3. Beyond TikTok: The CCP's information warfare is comprehensive.

Assuming that decoupling TikTok will resolve all issues is a dangerously naive perspective. The CCP's information manipulation goes far beyond just one platform.

The Australian Strategic Policy Institute (ASPI) has identified a coordinated influence operation on YouTube, dubbed 'Shadow Play'. This operation encompasses at least 30 YouTube channels that have produced over 4,500 videos. Since mid-2022, these channels have garnered nearly 120 million views and 730,000 subscribers.

One of the defining characteristics of these channels is the extensive use of AI-generated content. According to ASPI, this marks the first significant initiative to combine video papers with AI-generated voiceovers as a tactical approach. This indicates a trend where threat actors are increasingly utilising readily available video editing and generative AI tools to produce persuasive content on a large scale.

ASPI's evaluation suggests that the operators behind this initiative may be commercial entities that are, to some extent, guided, funded, or encouraged by the state. This implies that some 'patriotic enterprises' are increasingly collaborating with government actors in influence operations related to China.

This reveals two key points:

First, the information warfare conducted by the Chinese Communist Party has entered an AI-driven industrial phase. It no longer relies on human labour for content flooding; instead, it employs generative AI to mass-produce seemingly professional English content, utilising platform recommendation algorithms to facilitate automatic dissemination of this content.

Second, even if TikTok's algorithm is no longer directly controlled by Beijing, the Chinese Communist Party will continue to assert narrative dominance across all mainstream platforms through proxy accounts, MCN organisations, united front networks, and AI content factories.

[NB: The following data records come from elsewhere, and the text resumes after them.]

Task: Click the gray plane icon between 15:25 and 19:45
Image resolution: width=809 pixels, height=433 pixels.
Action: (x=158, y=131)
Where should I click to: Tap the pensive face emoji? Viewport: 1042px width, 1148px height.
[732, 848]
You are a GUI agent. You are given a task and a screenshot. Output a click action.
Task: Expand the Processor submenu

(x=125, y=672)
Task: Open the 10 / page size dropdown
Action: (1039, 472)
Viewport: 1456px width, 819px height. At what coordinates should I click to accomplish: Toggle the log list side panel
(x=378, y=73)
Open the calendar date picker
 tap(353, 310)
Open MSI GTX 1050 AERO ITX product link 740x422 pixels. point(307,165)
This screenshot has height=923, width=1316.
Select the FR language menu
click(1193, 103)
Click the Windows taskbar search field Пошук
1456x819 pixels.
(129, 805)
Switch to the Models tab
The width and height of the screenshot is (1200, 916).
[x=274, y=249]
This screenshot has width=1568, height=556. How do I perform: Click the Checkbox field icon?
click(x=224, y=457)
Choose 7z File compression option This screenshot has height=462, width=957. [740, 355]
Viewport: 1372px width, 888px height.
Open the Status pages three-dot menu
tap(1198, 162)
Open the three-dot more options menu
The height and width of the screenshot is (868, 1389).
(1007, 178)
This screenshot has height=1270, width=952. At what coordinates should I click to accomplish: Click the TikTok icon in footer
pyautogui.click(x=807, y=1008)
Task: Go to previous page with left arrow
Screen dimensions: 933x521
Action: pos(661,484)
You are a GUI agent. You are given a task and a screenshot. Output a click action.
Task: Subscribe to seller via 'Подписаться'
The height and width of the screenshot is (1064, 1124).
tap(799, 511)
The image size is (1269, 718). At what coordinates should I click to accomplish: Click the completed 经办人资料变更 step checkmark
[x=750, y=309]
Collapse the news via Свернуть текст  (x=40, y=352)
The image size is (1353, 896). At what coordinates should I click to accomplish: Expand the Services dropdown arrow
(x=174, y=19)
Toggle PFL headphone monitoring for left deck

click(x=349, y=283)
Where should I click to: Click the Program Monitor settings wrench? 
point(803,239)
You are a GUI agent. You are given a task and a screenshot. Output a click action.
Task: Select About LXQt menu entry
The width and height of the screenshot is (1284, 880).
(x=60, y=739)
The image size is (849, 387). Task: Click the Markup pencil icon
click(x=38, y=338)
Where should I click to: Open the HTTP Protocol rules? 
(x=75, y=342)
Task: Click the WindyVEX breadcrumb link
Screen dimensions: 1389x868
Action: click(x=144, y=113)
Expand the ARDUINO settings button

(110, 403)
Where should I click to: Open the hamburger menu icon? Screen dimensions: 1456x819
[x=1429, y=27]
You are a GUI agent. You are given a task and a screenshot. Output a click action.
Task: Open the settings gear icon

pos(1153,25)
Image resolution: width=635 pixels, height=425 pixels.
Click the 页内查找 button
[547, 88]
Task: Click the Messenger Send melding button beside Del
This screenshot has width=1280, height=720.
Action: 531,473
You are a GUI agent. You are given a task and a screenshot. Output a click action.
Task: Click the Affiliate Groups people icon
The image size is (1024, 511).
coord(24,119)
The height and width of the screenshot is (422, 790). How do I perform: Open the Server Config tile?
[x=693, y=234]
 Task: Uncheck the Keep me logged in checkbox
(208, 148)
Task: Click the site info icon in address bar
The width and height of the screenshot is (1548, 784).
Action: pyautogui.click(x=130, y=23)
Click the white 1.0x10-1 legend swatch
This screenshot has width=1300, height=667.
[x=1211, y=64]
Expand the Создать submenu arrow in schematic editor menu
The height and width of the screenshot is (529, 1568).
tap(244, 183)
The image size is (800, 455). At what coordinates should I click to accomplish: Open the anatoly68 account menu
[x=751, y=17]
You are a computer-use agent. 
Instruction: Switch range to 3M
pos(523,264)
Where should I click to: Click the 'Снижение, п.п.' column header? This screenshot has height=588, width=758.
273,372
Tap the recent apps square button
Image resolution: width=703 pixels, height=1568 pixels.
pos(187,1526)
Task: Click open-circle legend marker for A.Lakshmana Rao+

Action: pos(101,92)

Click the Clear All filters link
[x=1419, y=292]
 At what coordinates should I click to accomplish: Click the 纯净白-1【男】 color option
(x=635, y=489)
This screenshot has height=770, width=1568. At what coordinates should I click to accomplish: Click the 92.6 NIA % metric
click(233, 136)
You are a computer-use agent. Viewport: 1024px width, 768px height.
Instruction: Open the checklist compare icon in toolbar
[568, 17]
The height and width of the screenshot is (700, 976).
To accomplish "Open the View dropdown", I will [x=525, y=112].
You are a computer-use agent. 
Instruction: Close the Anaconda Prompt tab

We are not merely facing an issue with a single platform; rather, we are confronted with a comprehensive system of information suppression supported by cross-platform, AI-driven, state-level resources.

4. Why is short video the decisive battlefield?

Having understood the scale of the adversary, the next question is: where should we focus our efforts?

The answer is clear: short videos—particularly TikTok and YouTube Shorts.

The reasons are not simply because they are 'trendy', but rather due to three structural factors:

First, the scale of reach is irreplaceable. TikTok boasts around 170 million users in the United States, while YouTube Shorts has exceeded 2 billion monthly active users. Together, these platforms encompass the largest young audience worldwide— and young people are the primary targets of the Chinese Communist Party's algorithm manipulation.

Second, information consumption habits have irreversibly shifted towards short videos. For those under 35, 60-second vertical videos have become the main way to acquire information, replacing traditional text and images. If the truth is only found in lengthy articles and conventional websites, it will never reach those who most need to know it.

Third, the dissemination mechanism of short videos naturally favours 'small bets for big returns'. Unlike traditional social media, which requires a follower base to gain visibility, the algorithms of TikTok and YouTube Shorts prioritise 'content quality' over 'account weight'. A brand-new account with no followers can achieve hundreds of thousands or even millions of views if its content captures the audience's attention within the first few seconds. This creates an unprecedented opportunity for low barriers and high-leverage dissemination.